As with any other currency, cryptocurrency trading is also based on an exchange of coins/tokens. These exchanges, in essence, are online trading platforms for buying and selling different kinds of cryptocurrencies. In general, all the platforms are secure and offer various trading options. It is highly efficient and time-saving and provides excellent returns with every exchange.
Ideally, crypto exchanges are divided into three categories:
Exchange platforms where a private financial institution monitors transactions. These platforms usually abide by the AML (Anti-Money Laundering) and KYC (Know Your Customer) regulations. These platforms might not provide absolute privacy to their customers. Such platforms include Kraken, Binance, Bitfinex, Coinbase, Remitano, etc.
As the name suggests, these exchange platforms are not monitored by a central private entity. They are as independent as the cryptocurrencies being traded on them. This is facilitated by blockchain technology. Famous examples include Bancor Protocol, EtherDelta, Kyber Network, AirSwap, WavesDEX, etc.
This exchange includes features both from the centralized and decentralized exchanges. The benefits of both worlds are combined in this exchange, like the privacy offered by decentralized exchange and the liquidity provided by the centralized exchange. Examples of this unique exchange include Eidoo, Stoxum, and Qurrex.
In this blog, we will primarily focus on a decentralized exchange, specifically Cardax, one of the largest decentralized exchanges on Cardano crypto.
When seen in terms of market capitalization, Cardano is considered to be one of the largest cryptocurrencies. It is designed as a scalable, sustainable, and flexible platform that supports smart contracts. It allows a wide range of games, new crypto tokens, decentralized finance applications, etc. It is a public blockchain platform that utilizes the Proof-of-Stake (PoS) consensus algorithm. The Cardano token is named ADA in loving memory of Ada Lovelace, developer of several visionary concepts.

#### [Problem requirements]
According to the passage on cryptocurrency exchanges, which consensus algorithm does the Cardano platform use?

Saved data entries

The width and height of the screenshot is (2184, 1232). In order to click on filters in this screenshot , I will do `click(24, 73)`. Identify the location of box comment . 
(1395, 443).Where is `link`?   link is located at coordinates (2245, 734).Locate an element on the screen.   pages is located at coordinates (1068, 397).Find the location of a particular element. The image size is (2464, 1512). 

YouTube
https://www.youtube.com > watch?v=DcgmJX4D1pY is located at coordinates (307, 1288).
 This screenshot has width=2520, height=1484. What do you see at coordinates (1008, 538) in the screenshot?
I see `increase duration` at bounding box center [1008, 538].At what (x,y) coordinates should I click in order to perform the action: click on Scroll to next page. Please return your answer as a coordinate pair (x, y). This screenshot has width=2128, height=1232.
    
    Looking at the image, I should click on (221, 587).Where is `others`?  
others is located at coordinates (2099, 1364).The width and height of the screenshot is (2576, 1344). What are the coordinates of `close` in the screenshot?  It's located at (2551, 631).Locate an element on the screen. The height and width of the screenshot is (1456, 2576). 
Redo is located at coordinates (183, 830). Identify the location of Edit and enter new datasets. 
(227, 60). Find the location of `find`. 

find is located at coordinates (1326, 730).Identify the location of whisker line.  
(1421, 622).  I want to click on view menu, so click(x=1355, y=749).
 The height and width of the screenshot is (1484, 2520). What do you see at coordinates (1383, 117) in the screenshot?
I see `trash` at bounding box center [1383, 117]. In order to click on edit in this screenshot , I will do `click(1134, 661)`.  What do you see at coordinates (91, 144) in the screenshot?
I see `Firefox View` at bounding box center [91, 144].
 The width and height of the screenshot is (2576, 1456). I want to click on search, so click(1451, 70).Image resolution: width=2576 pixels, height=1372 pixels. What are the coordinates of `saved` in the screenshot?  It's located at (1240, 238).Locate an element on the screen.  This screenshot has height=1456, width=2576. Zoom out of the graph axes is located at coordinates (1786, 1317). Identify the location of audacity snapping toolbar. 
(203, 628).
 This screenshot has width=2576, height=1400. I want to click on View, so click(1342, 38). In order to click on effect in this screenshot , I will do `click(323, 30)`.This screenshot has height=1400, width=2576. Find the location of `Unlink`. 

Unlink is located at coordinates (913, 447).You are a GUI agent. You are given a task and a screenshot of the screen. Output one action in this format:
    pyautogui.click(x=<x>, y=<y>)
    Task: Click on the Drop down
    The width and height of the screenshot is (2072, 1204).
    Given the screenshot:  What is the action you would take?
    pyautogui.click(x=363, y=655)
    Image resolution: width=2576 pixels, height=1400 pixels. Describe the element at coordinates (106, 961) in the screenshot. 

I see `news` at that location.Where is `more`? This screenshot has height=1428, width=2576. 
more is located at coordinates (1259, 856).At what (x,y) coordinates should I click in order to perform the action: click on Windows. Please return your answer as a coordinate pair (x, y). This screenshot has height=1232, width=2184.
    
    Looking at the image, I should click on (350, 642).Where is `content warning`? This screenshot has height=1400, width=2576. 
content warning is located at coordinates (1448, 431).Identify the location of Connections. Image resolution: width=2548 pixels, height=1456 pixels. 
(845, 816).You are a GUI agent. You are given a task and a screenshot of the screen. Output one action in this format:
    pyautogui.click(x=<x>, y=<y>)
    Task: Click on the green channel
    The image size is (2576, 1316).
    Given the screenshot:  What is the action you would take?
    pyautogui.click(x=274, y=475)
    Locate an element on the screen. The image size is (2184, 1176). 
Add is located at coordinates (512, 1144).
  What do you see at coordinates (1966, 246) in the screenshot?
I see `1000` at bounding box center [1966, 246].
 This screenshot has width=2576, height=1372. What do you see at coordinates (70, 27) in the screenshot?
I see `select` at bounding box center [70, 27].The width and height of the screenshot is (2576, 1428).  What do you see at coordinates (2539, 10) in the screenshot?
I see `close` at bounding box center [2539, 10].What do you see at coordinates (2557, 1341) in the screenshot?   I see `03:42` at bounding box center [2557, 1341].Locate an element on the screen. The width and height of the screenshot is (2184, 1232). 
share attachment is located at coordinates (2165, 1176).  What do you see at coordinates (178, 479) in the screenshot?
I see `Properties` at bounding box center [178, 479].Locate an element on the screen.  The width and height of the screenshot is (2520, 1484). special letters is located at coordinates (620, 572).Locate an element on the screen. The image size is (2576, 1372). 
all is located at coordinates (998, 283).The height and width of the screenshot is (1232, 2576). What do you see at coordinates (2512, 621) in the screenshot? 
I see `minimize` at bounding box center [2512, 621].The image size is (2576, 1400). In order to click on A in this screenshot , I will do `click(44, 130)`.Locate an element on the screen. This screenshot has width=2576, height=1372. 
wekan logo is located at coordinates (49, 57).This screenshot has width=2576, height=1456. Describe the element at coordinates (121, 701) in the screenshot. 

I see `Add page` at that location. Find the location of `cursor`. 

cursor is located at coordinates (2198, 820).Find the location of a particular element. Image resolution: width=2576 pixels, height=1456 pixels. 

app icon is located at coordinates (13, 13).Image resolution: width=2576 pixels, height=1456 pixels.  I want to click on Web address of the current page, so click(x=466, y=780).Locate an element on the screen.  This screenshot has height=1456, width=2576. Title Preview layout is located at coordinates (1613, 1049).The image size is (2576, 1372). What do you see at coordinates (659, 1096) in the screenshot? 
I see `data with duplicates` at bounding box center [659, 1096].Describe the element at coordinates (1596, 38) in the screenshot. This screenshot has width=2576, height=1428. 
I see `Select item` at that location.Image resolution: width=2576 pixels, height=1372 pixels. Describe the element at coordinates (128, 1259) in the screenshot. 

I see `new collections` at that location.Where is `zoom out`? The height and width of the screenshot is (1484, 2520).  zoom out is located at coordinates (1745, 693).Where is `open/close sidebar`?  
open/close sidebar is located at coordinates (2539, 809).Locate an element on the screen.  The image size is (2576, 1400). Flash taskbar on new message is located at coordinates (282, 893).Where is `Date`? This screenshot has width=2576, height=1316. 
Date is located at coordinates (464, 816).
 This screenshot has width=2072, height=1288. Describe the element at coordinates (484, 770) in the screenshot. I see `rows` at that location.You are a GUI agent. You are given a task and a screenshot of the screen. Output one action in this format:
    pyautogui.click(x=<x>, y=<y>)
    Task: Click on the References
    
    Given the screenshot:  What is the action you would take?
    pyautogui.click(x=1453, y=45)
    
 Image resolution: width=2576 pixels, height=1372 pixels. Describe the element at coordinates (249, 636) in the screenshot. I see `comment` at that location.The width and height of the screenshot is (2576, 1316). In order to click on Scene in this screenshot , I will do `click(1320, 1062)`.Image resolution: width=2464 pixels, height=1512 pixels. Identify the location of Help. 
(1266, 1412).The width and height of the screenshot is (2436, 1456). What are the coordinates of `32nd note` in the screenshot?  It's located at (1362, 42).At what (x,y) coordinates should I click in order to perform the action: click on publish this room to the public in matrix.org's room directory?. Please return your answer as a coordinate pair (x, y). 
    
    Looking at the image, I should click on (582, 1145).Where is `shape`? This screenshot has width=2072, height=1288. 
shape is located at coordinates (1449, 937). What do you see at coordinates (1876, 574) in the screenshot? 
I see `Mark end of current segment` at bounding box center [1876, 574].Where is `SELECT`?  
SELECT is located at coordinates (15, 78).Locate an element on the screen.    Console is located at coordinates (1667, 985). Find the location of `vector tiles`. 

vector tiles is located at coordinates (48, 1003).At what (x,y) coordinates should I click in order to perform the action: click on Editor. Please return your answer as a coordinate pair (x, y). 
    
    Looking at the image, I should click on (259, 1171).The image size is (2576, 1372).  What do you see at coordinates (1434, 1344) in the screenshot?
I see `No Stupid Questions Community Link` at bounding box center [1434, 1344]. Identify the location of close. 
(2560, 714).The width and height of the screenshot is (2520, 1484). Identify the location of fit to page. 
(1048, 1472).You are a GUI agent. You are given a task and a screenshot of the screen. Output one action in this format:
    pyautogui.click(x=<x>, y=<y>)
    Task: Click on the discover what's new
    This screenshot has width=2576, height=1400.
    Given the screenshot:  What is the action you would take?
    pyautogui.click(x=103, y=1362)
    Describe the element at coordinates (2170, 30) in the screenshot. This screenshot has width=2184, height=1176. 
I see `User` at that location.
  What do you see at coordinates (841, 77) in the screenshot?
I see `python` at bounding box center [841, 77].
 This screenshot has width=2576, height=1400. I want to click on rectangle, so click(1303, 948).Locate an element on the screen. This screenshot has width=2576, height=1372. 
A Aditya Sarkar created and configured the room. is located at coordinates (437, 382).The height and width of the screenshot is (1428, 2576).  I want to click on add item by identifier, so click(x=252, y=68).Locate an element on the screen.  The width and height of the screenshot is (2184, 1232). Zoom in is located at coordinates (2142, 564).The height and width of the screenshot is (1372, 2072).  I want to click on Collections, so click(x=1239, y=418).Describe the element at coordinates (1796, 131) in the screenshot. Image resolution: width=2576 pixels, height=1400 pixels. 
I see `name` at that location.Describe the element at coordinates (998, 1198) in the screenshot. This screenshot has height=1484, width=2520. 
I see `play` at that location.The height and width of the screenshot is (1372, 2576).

#### [Solved exercise]
Cardano uses the Proof-of-Stake (PoS) consensus algorithm.